Count the lines in the data below that contain the string "label". Reply with the number only.

[Collected data]
++++++++
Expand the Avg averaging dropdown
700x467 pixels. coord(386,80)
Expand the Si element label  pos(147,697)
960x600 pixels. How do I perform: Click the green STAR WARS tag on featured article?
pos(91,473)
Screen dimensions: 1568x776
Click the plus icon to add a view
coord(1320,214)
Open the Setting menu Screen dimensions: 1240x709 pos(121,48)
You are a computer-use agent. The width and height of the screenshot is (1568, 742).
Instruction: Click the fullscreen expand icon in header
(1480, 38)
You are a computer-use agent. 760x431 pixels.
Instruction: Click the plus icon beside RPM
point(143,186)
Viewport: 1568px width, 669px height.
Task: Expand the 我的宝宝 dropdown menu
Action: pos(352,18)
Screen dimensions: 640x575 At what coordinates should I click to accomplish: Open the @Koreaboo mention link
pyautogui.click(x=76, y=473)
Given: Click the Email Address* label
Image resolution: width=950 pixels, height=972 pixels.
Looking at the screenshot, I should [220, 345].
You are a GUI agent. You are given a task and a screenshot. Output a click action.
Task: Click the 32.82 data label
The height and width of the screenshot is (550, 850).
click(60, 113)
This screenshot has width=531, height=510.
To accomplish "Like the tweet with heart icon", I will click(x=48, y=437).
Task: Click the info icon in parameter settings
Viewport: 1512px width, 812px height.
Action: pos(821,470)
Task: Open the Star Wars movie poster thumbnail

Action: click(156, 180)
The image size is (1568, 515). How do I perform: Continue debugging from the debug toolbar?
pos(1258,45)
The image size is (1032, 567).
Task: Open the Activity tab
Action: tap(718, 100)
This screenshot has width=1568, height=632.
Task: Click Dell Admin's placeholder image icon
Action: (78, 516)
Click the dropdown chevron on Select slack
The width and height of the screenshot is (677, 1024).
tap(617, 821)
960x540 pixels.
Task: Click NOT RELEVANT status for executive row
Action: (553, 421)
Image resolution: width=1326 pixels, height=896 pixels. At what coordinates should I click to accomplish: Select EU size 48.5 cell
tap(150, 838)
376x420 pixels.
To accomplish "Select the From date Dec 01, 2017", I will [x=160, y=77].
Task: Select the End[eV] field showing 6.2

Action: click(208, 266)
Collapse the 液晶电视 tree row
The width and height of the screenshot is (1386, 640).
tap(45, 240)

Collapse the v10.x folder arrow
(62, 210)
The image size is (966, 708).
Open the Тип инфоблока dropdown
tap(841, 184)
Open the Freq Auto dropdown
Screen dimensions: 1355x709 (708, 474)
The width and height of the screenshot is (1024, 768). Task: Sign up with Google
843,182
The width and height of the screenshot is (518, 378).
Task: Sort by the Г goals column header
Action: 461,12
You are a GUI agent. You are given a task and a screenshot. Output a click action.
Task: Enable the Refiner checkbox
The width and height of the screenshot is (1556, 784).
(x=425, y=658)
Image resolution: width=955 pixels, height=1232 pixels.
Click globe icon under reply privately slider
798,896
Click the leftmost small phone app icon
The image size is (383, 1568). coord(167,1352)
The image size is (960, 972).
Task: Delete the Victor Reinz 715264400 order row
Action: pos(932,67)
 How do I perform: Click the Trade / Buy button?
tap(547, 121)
++++++++
▶ [EXERCISE SOLUTION]
3